■ Directive
Please show, in full, every line below that contains the word "point". Case counts.

■ Records to use
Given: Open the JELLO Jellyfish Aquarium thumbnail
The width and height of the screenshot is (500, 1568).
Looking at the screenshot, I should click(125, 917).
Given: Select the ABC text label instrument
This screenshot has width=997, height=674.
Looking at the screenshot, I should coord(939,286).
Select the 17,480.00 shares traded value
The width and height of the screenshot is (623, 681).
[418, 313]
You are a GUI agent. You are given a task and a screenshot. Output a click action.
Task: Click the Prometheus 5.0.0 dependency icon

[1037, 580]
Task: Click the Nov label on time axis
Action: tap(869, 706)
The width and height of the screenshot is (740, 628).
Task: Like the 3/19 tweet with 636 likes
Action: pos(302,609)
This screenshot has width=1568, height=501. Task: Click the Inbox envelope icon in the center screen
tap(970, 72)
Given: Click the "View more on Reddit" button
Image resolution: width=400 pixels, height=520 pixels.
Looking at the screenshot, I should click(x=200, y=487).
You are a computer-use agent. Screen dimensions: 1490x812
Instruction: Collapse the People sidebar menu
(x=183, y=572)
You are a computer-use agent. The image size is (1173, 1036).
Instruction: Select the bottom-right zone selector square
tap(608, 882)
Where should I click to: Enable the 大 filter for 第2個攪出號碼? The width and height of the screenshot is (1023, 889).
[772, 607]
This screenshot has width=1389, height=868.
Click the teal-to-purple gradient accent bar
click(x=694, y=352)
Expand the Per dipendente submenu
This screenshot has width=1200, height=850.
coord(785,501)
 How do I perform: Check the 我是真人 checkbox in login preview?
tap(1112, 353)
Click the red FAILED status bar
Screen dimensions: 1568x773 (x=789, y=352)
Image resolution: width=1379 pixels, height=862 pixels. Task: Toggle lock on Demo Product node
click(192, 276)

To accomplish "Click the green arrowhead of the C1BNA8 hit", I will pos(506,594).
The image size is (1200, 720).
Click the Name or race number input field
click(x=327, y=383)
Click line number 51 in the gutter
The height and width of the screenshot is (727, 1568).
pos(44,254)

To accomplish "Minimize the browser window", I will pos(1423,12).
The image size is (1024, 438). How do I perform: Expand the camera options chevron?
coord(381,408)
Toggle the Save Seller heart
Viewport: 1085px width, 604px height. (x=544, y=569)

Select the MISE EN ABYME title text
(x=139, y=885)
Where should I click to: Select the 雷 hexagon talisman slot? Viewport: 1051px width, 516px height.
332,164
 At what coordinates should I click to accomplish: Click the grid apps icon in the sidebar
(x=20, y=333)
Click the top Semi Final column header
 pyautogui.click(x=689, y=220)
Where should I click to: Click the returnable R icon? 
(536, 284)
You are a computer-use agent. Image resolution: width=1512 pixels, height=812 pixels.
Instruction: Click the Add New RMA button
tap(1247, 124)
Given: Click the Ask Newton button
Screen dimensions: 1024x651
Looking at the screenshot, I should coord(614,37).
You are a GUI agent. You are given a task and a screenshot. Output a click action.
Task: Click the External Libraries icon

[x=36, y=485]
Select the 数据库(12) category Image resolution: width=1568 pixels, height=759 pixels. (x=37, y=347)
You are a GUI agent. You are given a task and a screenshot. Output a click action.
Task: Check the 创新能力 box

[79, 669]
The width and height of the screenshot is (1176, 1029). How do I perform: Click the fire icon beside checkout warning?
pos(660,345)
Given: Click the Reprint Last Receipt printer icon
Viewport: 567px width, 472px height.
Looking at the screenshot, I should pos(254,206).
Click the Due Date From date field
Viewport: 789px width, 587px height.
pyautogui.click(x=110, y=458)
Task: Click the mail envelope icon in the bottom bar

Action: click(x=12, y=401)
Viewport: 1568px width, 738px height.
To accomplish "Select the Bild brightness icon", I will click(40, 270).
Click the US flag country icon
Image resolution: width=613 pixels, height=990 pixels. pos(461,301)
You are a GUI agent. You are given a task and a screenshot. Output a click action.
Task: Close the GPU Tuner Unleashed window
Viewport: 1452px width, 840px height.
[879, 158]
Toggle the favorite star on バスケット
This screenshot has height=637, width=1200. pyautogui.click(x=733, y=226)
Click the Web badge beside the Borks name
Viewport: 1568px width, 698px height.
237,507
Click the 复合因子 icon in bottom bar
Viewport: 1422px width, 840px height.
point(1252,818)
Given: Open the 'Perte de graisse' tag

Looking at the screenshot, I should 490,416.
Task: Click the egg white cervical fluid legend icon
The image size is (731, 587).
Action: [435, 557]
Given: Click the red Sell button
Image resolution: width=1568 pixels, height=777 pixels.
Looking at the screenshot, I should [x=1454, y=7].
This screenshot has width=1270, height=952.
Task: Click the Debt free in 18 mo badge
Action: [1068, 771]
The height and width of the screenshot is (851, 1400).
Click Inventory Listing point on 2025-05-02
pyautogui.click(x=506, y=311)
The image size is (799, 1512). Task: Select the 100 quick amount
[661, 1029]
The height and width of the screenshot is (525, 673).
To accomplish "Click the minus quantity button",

■ Full solution
point(1252,818)
Click Inventory Listing point on 2025-05-02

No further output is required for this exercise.